Work required
Repeat each entry as written and leave the images out of the copy.

The input
○ ○ ○

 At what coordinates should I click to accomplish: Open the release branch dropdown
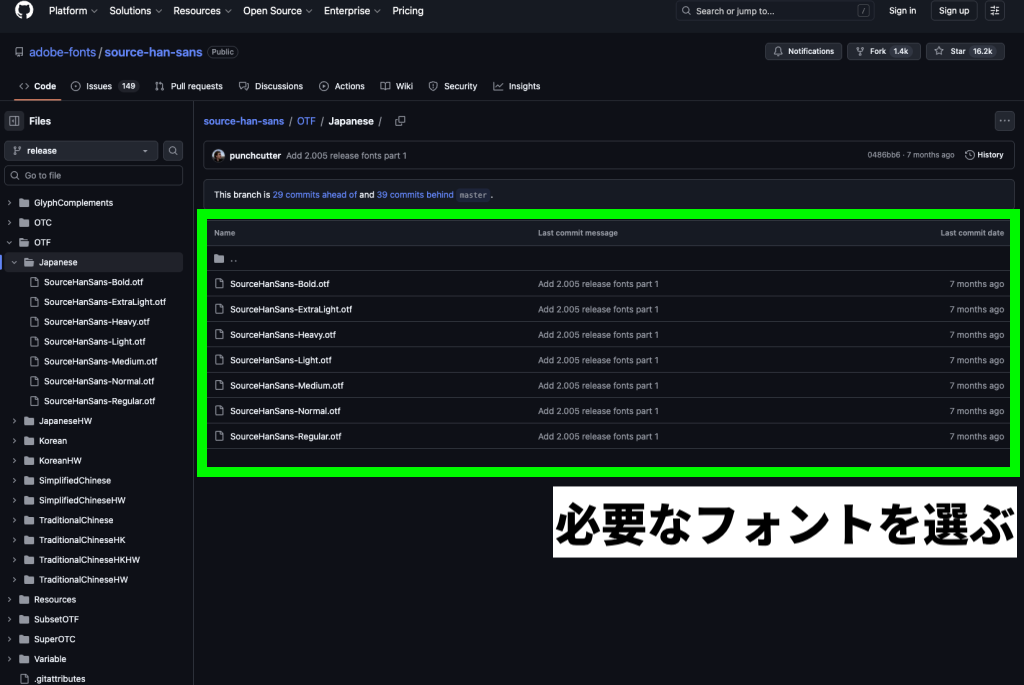pyautogui.click(x=81, y=151)
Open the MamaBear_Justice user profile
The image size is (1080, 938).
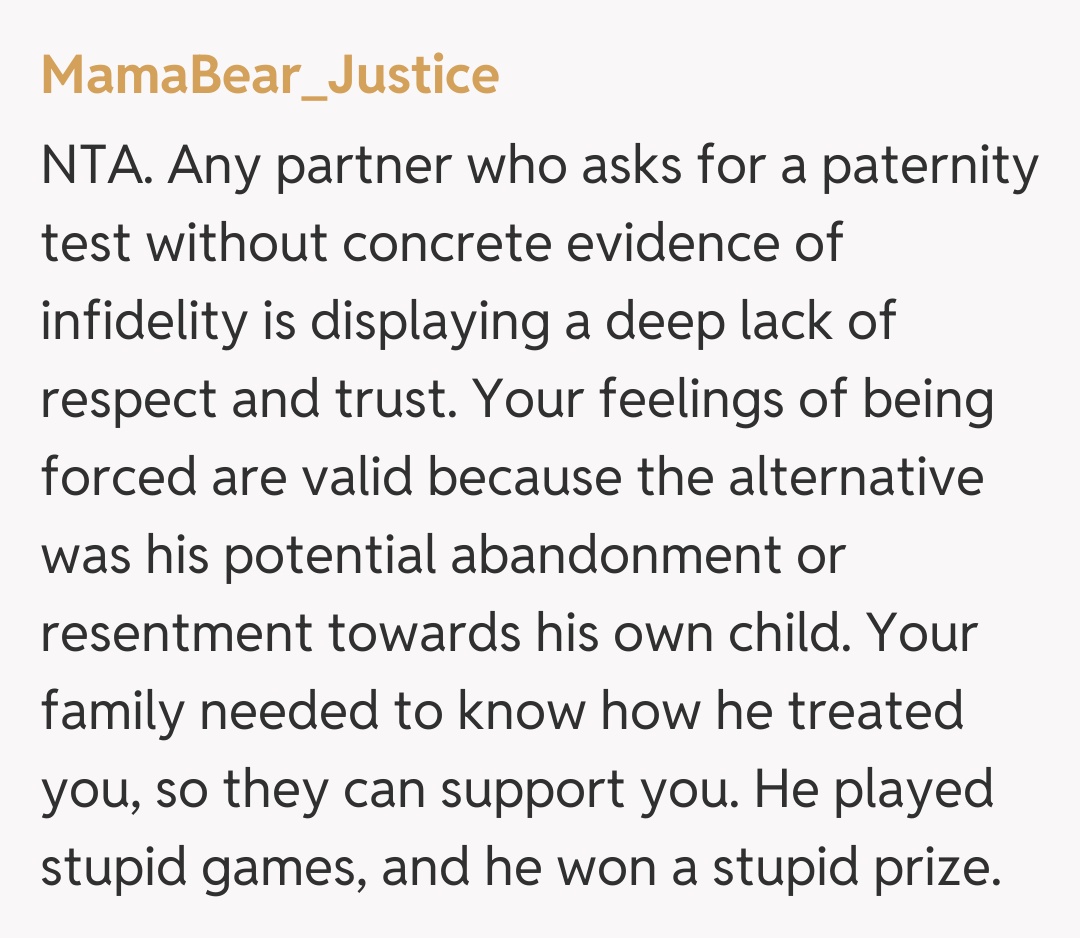(x=270, y=76)

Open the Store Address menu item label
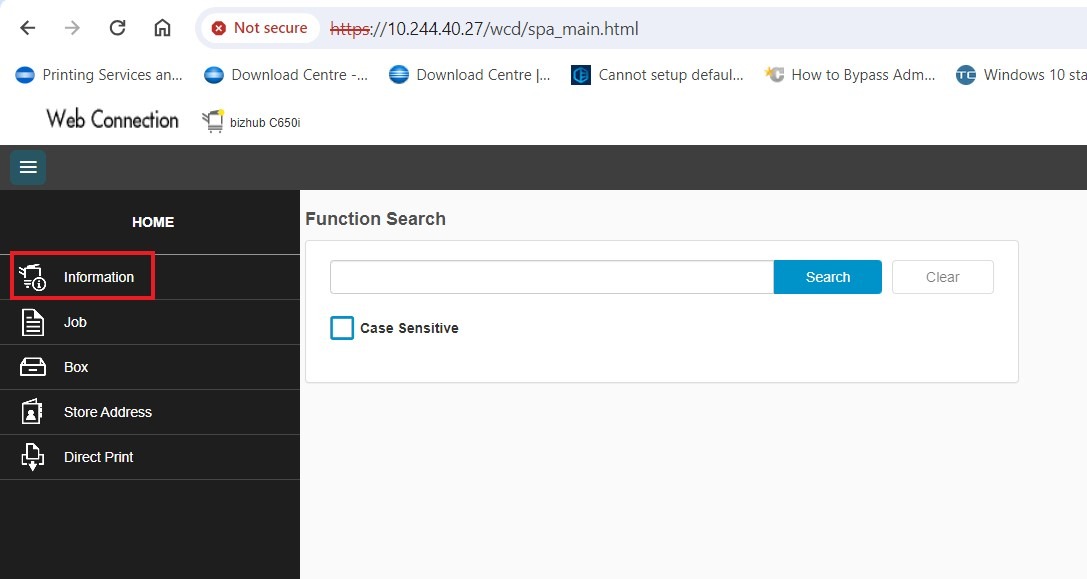108,412
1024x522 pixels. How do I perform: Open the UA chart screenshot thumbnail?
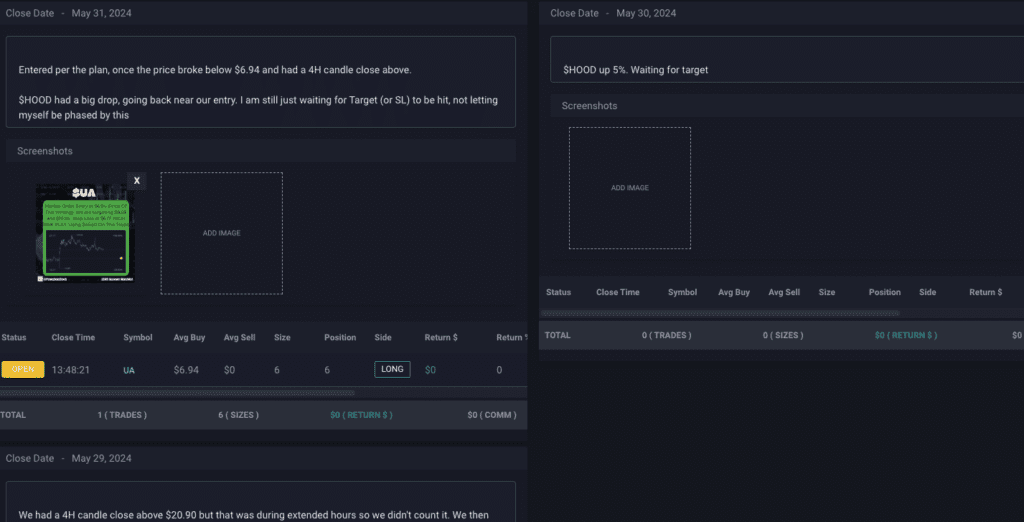click(84, 232)
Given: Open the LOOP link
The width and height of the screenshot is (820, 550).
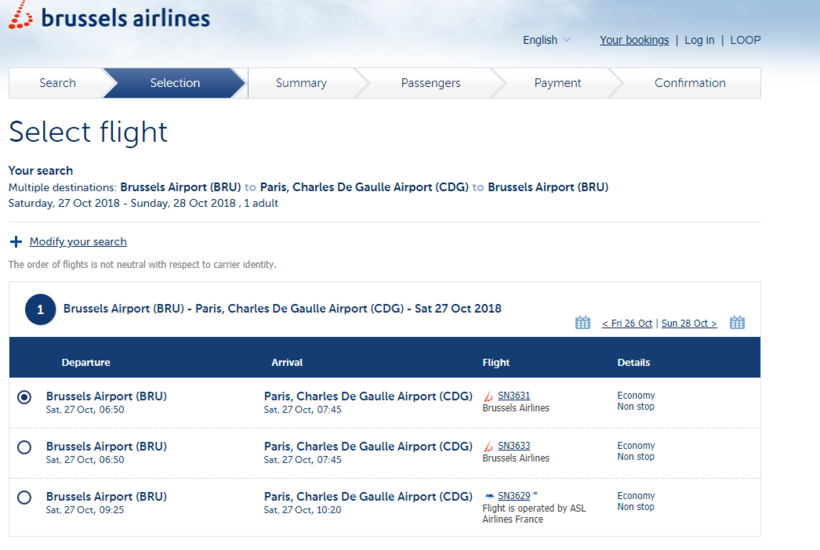Looking at the screenshot, I should pos(745,40).
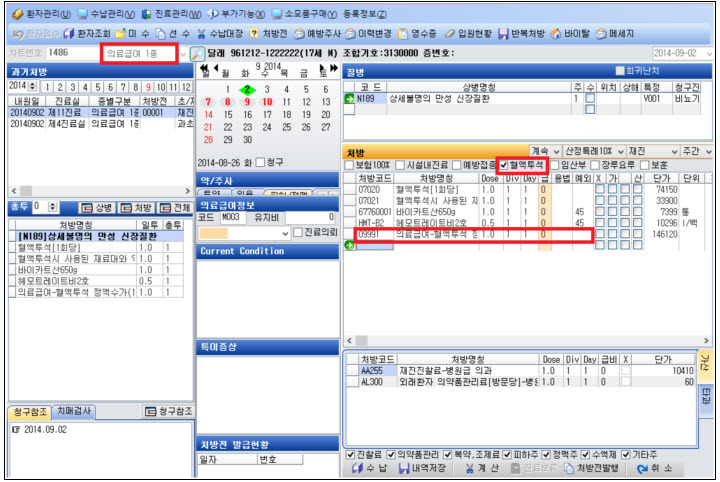Screen dimensions: 720x482
Task: Open the 환자관리(U) menu
Action: [42, 14]
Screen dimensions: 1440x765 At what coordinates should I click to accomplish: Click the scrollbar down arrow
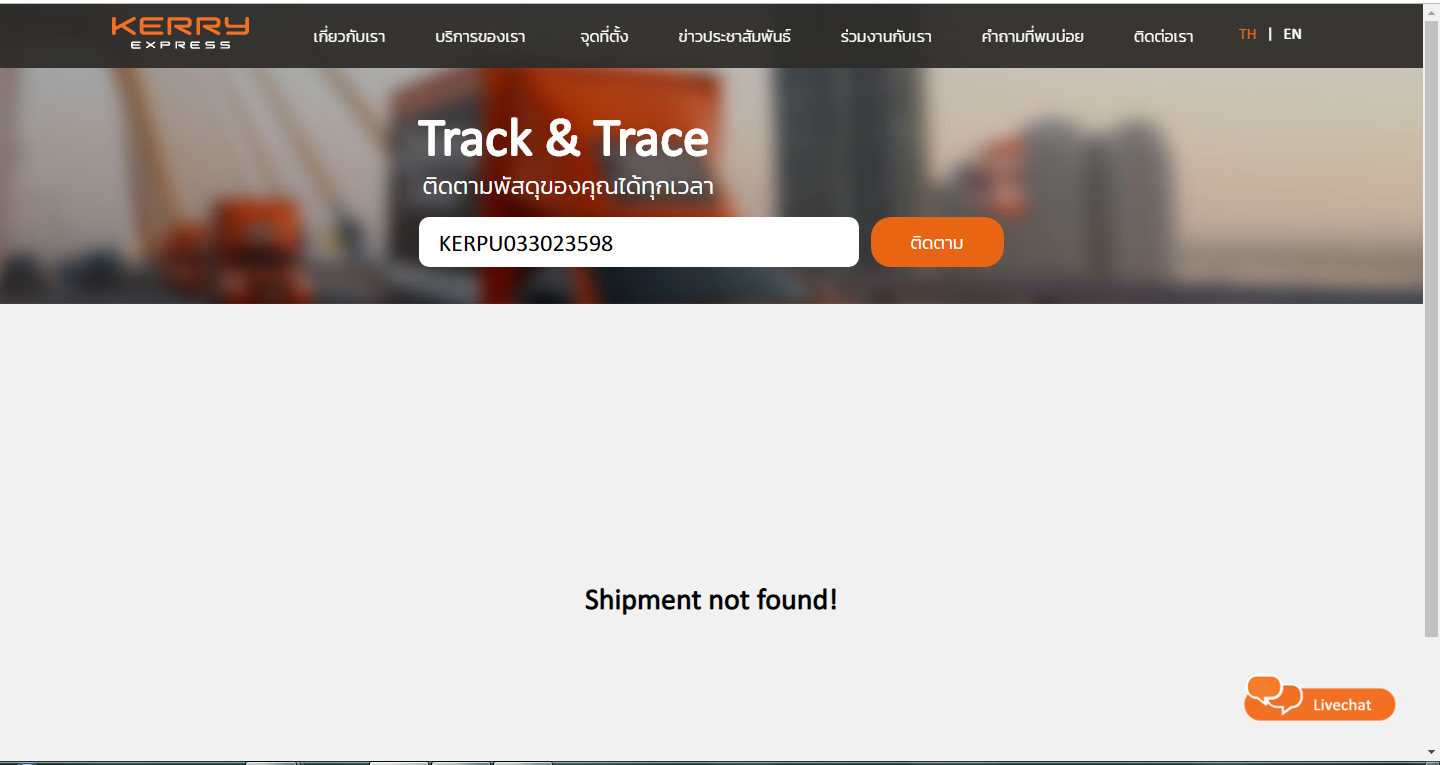(1431, 752)
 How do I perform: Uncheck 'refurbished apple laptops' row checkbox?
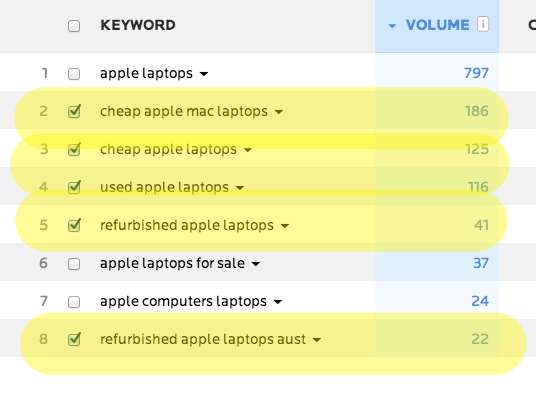click(74, 225)
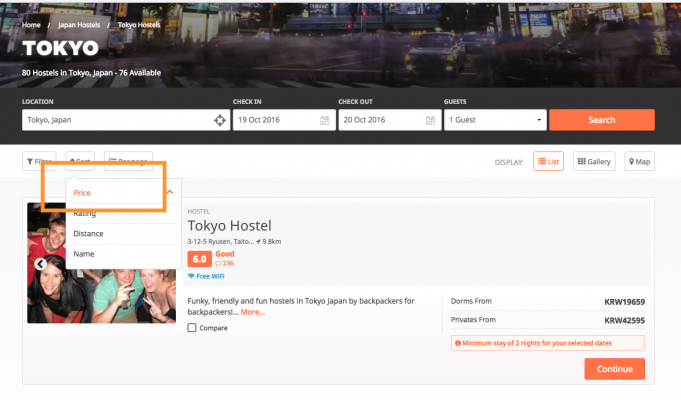Click the location crosshair icon in the Location field
681x400 pixels.
click(x=220, y=120)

○ ○ ○

Response area
 At what coordinates should I click to accomplish: Open the release branch dropdown
pyautogui.click(x=81, y=151)
Open the MamaBear_Justice user profile
The image size is (1080, 938).
(x=270, y=76)

Open the Store Address menu item label
108,412
1024x522 pixels. How do I perform: Open the UA chart screenshot thumbnail?
click(84, 232)
Given: Open the LOOP link
The width and height of the screenshot is (820, 550).
Looking at the screenshot, I should pos(745,40).
Screen dimensions: 720x482
Task: Open the 환자관리(U) menu
Action: [42, 14]
Screen dimensions: 1440x765 At what coordinates should I click to accomplish: Click the scrollbar down arrow
(1431, 752)
 How do I perform: Uncheck 'refurbished apple laptops' row checkbox?
click(74, 225)
Click the location crosshair icon in the Location field
681x400 pixels.
click(x=220, y=120)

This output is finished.